The Life of a Working Mother is Unbelievable!
OMG. A favorite meme on Facebook these days talks about “being old isn’t for sissies.” Forget it. It’s the life of a working mother that isn’t for sissies. It’s ridiculously hard. There is a reason, a serious reason, why we have our children when we are young.
Back when I was a kid (let’s not talk about how long ago that was) mothers were at home. Meals got fixed, houses and laundry got cleaned, all that mundane stuff got done while kids were at school. In my day we played outside until dark, unsupervised. Children being kidnapped off the street and school shootings didn’t happen.
Children’s extracurricular activities were minimal. Boy’s athletic activity was real but it usually amounted to practice and one game of some sort per week. Girls in my school didn’t have athletic options. Athletic options outside of school just weren’t a thing. When I look at the extracurricular activities of today’s children, it blows my mind.
Yes, it was tough for a mother when the kids were babies but at least Mom was home with the sick child and the need to balance a job with the needs at home wasn’t a problem. Unless, of course, MOM is sick. But Moms weren’t often sick back then, untrue today.
Being a working mother isn’t for sissies.
Imagine when everything, everything that needs to be done has to be shoved into three hours (or less) in the evening (or early morning) and that isn’t all at home. Those dang kids are growing, have to eat/sleep and do homework. And parents have to collapse. When I wrote my book, It’s All About the Food, I actually imagined that these parents would be reading it. Did I truly think they would have time to read a book?

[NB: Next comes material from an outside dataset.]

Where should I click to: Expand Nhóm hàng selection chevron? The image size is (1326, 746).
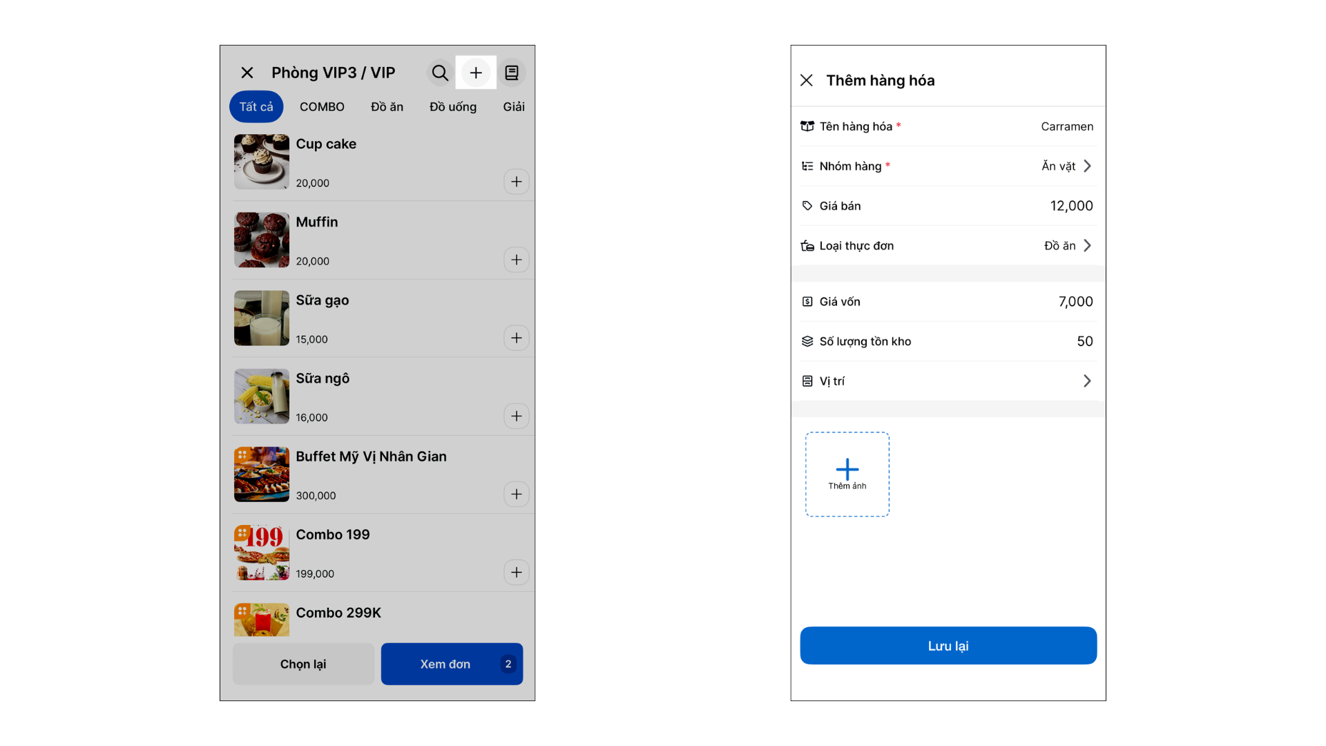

And it isn’t just “stuff” needing to be done. Children don’t just become adults by adding years, they have to be trained. That doesn’t just happen by osmosis. I think often about the amount of stress that kids endure these days. Their parents also have that to deal with. Whatever a child learns, whether a child thrives is likely dependent on the contribution of their parents.
As one of those old, retired people, long past the time when my child was at home, I have lots more time. I can spend huge chunks of time learning about health and nutrition and write books about it. I just finished listening to a four hour podcast. That’s my thing. But I still can read other people’s books and play bridge once a week. I could never have done that when I was working and raising a child. Unfortunately, I ultimately paid a health price for NOT knowing anything about health and nutrition. And I am not alone.
But that isn’t the point. The point is, a parent who survives successfully today either came into the job well trained or the missing information is handed to them on a silver platter. Message to the world! Don’t tell young working mothers to set the table. If they didn’t learn at home, the lessons better arrive in chewable chunks that fit into tiny little increments of time. And the stuff they need to know has to be high-priority important right now. How the table should be set is not high priority.
I’m writing a new book and getting this message was important for me. Health and nutrition is more critical than anyone can imagine. If the priority of messages to parents has to be both clear and believable, and come in tiny increments, so be it. I will deliver that.
In the meantime, society, don’t waste too much time saying what a working mother should be doing or criticizing their judgement in having the children in the first place. They are doing the best they know how. What you don’t know, you don’t know. The life of a working mother is unbelievable!